--- RECORDS SHOWN Enclosed Below ---
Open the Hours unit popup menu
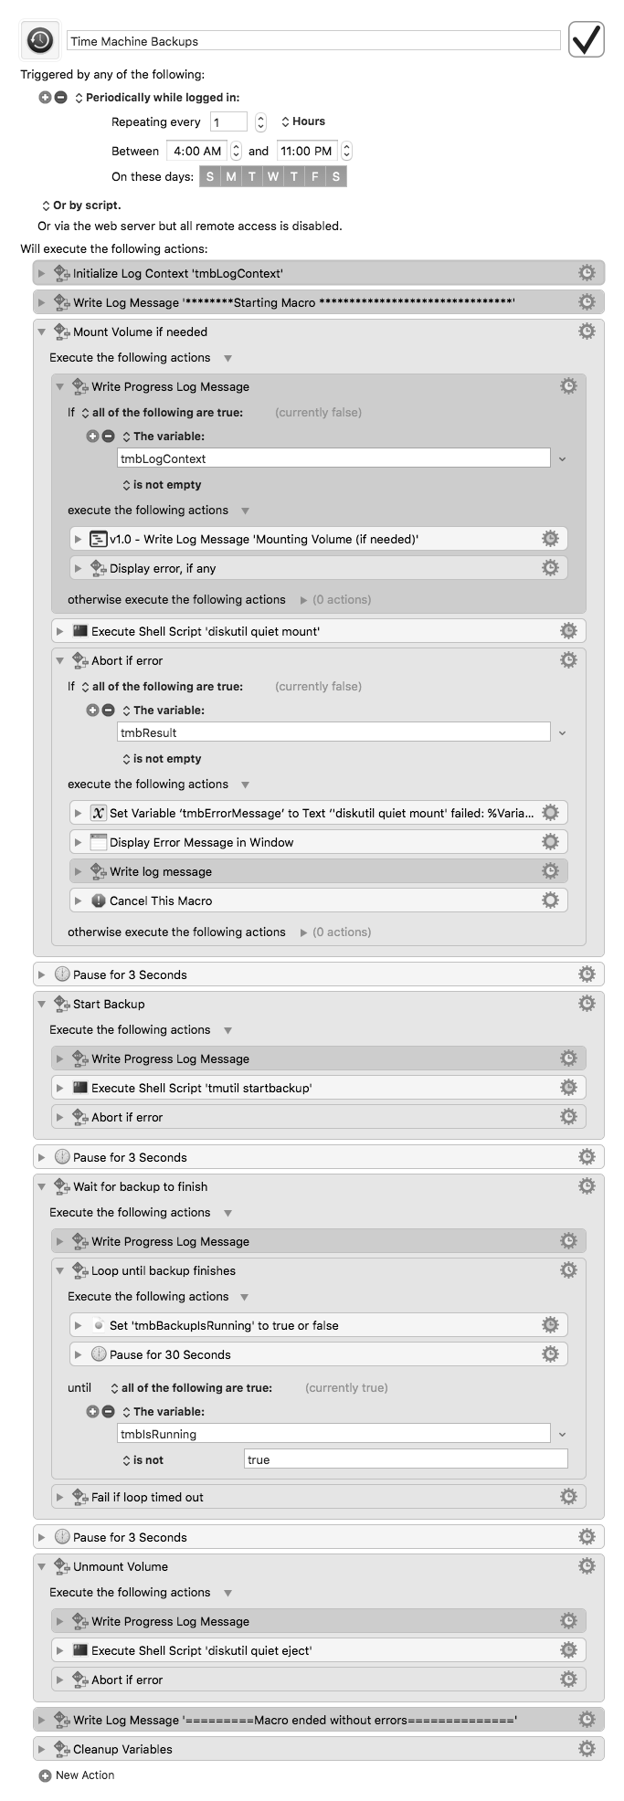Image resolution: width=624 pixels, height=1801 pixels. click(x=302, y=121)
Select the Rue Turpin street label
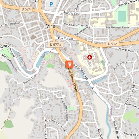Screen dimensions: 139x139 (66, 38)
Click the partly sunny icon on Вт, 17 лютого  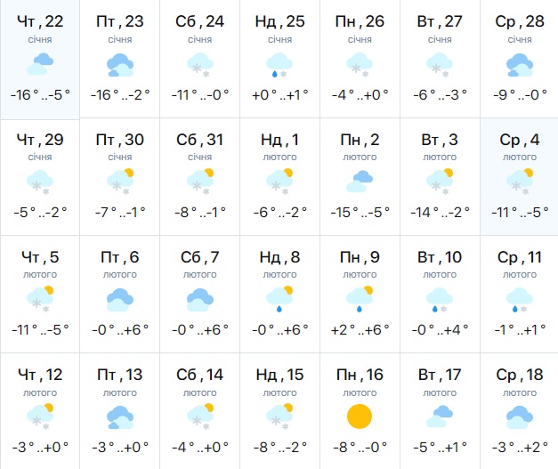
--- End of Enclosed RECORDS SHOWN ---
WORK ITEM —
What you return must match the records above exactly, minus any images.

RESULT FOR THIS TASK —
Open the Hours unit popup menu
Image resolution: width=624 pixels, height=1801 pixels. click(x=302, y=121)
Select the Rue Turpin street label
Screen dimensions: 139x139 (66, 38)
Click the partly sunny icon on Вт, 17 лютого  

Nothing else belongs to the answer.